= Eidum =

Historic place on the German island of Sylt

Eidum or Eydum (Ejdum, North Frisian: Eidem) was a historic place on the German (former: Danish) island of Sylt in the North Sea. It was several hundred metres west of the present coast line of the present-day village of Westerland.

==History==

According to historic tradition the settlement of Eidum was destroyed several times by storm tides and then rebuilt again. The All Saints Day Flood of 1436 probably wreaked so much damage and so many casualties in the village of Eidum that survivors left it and founded a new settlement about 2 kilometres further east. Their choice alighted on the higher geest ridge in the area of Tinnum. This settlement was called Südhedig; from it arose the present day village of Westerland. The later name "Westerland" is supposed to have derived from an old Tinnum field name, on which this new settlement stood. The land was west of the village, hence "Wester-land".

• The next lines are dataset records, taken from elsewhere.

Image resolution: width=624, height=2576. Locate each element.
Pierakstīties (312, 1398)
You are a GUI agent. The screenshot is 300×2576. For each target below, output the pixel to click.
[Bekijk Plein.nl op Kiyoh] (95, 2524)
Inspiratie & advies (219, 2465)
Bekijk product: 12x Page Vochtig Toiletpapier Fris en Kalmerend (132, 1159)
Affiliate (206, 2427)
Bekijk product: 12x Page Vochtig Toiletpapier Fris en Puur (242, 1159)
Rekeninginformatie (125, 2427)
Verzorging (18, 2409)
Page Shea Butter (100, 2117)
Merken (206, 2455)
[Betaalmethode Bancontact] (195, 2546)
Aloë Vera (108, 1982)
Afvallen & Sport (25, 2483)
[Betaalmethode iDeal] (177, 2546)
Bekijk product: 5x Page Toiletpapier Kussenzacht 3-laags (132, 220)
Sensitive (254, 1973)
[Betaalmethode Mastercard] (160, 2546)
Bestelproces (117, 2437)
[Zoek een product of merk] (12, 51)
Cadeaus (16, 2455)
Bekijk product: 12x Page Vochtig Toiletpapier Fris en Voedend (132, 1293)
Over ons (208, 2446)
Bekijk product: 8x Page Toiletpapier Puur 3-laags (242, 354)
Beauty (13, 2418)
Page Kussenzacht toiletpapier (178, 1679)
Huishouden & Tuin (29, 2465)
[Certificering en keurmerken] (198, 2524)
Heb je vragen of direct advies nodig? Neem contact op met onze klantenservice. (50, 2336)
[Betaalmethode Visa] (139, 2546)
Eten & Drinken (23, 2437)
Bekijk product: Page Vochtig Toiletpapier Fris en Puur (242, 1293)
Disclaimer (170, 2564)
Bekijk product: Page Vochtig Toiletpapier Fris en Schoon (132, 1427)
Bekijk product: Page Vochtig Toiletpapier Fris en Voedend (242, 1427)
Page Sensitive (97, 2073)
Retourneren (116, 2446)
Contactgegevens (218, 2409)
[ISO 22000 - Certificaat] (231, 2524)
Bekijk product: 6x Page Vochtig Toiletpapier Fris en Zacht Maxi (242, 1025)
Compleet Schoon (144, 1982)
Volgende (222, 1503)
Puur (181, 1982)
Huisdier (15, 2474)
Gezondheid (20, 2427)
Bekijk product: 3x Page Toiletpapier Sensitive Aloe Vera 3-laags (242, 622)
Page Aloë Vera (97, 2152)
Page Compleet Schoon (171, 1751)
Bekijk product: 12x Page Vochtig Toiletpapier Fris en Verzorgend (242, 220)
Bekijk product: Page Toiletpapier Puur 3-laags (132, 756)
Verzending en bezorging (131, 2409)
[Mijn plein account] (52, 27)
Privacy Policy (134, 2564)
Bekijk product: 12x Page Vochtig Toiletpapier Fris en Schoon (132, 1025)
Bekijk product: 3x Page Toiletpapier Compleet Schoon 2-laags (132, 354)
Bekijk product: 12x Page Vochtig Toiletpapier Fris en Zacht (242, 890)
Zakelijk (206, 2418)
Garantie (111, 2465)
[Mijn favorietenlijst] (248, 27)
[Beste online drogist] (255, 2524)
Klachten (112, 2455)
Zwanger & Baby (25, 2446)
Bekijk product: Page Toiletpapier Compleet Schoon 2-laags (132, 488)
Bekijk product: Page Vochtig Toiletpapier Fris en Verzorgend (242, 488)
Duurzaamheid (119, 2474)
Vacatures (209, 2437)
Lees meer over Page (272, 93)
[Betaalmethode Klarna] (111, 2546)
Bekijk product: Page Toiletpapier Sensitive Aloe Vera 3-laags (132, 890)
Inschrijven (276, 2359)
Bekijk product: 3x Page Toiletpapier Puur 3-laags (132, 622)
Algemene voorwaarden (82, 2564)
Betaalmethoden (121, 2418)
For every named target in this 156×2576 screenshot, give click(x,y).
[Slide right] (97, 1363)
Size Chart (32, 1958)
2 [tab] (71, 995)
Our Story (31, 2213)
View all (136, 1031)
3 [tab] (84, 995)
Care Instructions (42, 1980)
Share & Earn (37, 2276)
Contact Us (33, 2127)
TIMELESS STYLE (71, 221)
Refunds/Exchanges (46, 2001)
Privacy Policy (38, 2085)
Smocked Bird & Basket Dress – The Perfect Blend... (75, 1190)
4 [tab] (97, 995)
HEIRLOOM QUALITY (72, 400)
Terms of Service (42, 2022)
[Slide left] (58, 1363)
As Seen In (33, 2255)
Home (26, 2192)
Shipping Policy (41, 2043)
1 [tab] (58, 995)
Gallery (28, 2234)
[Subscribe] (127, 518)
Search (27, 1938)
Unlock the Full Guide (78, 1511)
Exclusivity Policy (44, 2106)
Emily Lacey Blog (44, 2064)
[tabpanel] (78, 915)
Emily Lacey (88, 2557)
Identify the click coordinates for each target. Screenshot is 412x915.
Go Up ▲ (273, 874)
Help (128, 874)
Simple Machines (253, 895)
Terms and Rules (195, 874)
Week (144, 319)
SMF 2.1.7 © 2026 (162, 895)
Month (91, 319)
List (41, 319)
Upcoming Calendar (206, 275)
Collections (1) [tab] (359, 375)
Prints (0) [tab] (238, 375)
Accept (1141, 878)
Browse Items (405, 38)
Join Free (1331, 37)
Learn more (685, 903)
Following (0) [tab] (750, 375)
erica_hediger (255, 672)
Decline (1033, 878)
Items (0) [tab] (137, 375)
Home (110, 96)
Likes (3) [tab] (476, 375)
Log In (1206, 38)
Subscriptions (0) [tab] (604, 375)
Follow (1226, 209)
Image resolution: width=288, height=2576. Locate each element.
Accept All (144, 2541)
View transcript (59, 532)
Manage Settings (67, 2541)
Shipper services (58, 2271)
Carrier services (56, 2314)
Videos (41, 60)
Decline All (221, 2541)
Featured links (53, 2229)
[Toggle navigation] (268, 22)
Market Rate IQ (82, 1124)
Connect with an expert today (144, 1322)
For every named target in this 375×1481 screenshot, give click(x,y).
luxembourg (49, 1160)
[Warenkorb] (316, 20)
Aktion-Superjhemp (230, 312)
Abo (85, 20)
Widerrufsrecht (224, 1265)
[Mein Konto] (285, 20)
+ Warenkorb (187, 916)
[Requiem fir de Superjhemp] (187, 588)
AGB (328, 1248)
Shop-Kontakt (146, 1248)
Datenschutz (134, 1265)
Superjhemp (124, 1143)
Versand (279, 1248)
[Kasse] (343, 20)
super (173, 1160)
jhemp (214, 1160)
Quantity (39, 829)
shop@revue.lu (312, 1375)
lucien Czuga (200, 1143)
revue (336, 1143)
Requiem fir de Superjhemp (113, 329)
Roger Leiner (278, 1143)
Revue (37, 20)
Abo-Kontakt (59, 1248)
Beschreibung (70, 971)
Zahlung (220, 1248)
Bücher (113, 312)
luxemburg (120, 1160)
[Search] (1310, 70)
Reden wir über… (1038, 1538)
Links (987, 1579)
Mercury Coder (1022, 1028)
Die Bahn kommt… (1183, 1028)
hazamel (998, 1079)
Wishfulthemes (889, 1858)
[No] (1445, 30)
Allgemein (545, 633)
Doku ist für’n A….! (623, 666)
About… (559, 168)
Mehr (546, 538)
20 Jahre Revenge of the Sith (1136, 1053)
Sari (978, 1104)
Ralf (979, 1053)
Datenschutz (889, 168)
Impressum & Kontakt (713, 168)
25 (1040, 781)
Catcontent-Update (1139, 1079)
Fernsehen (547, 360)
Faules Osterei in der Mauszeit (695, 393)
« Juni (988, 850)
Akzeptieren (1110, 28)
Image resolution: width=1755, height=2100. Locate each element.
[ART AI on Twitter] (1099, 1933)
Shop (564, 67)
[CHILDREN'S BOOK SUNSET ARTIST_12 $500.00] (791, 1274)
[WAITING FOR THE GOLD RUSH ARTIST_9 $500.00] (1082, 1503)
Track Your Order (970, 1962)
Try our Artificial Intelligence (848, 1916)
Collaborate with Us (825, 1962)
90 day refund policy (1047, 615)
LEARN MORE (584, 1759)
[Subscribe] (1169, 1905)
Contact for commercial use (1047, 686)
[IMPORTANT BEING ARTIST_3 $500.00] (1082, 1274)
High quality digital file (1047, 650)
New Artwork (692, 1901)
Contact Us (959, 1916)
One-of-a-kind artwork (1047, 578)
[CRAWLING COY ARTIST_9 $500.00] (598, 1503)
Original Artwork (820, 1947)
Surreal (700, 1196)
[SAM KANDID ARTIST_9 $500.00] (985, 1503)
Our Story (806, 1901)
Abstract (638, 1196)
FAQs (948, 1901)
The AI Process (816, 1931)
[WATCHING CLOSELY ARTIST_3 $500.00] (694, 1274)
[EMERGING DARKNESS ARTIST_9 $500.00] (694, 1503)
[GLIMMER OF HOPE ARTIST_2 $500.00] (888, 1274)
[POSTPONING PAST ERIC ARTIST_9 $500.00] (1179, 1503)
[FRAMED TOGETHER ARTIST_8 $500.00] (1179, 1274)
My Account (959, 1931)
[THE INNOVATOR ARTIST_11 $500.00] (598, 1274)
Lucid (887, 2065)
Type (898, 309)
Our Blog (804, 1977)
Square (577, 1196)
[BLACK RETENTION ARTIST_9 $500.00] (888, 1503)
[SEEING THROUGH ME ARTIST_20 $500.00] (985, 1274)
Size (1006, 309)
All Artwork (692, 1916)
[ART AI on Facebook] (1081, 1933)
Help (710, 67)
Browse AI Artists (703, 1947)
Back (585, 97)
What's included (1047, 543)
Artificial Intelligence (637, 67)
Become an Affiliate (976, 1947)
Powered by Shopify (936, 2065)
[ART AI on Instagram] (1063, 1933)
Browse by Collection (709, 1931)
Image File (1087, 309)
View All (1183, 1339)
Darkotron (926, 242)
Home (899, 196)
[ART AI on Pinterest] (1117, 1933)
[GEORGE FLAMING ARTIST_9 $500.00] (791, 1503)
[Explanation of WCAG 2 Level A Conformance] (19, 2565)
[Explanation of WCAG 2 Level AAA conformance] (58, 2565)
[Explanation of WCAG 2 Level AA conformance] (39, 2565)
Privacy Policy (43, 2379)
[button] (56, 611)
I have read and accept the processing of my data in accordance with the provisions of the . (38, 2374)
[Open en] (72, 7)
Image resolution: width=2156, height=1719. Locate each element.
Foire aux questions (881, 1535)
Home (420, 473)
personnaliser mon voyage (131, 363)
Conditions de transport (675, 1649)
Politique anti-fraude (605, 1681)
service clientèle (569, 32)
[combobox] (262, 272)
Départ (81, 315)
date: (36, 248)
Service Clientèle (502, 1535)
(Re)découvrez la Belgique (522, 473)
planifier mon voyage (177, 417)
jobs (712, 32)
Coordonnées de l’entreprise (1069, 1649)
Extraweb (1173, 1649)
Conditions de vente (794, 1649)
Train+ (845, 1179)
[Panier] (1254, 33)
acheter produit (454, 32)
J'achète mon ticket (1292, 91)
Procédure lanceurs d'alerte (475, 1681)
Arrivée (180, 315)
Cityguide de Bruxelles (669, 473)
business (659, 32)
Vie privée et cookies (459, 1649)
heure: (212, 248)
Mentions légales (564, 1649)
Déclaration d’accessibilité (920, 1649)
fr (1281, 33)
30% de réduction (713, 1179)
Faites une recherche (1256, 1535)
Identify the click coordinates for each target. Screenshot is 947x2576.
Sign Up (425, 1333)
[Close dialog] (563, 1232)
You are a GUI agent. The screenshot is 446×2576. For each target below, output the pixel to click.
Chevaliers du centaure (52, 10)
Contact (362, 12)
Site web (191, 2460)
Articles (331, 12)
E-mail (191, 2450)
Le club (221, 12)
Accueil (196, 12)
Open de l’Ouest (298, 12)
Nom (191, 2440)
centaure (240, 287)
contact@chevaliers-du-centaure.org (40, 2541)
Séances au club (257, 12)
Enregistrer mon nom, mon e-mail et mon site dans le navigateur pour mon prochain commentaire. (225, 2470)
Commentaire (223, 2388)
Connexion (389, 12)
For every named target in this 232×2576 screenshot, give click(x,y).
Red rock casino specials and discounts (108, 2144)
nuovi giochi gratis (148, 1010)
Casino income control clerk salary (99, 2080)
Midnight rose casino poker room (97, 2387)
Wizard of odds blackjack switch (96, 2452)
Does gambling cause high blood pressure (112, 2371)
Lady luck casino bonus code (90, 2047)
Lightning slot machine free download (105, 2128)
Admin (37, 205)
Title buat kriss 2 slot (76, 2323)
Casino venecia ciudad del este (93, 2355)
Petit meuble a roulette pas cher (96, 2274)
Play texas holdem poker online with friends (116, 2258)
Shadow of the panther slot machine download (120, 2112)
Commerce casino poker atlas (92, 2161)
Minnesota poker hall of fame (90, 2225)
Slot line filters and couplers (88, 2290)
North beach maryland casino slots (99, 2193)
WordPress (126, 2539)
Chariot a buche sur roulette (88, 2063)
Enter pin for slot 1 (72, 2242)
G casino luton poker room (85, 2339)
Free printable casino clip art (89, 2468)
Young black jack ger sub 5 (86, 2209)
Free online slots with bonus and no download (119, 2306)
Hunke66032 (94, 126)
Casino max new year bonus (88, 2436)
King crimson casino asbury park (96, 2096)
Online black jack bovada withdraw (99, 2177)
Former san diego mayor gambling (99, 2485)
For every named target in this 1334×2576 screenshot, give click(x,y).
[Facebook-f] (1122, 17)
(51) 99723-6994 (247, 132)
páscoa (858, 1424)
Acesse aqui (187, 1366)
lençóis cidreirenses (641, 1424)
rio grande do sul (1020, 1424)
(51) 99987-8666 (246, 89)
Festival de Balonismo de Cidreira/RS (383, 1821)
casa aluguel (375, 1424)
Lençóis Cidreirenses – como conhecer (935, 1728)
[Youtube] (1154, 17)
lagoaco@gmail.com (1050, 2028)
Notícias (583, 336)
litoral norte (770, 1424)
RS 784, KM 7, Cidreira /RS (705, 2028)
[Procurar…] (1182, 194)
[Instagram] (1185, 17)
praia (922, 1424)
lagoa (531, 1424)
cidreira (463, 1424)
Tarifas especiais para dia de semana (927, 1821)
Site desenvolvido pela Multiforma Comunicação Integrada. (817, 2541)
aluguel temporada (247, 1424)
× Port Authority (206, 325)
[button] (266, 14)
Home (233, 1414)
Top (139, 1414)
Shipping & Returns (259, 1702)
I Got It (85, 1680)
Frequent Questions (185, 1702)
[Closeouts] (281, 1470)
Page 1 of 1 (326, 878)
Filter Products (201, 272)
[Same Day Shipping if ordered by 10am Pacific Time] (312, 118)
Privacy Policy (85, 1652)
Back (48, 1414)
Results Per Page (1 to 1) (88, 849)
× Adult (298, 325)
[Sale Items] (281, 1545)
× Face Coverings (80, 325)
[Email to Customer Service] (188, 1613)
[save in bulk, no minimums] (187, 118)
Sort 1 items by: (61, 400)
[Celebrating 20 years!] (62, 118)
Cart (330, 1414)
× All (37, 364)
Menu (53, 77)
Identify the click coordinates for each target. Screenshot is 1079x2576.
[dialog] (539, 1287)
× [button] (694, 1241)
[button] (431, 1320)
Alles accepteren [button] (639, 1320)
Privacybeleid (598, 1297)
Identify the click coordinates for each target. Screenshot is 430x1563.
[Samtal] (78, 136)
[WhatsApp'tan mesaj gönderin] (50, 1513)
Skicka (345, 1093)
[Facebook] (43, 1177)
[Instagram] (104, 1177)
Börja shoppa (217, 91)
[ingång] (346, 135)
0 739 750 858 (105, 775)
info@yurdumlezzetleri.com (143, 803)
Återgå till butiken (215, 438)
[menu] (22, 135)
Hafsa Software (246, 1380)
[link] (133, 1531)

The church of Eidum was reportedly destroyed in a storm tide in 1300. Another church building that was located southwest of modern Westerland had to be abandoned because of migrating sand dunes in 1634 or 1635. Its successor, the third church of Eidum, was built further east in 1637. The Eidum church was mentioned for the last time in the Dankwardt Chronicle of 1652.

According to an account from 1839, the last remnants of old Eidum were still visible on the seafloor in 1806 at extremely low tide.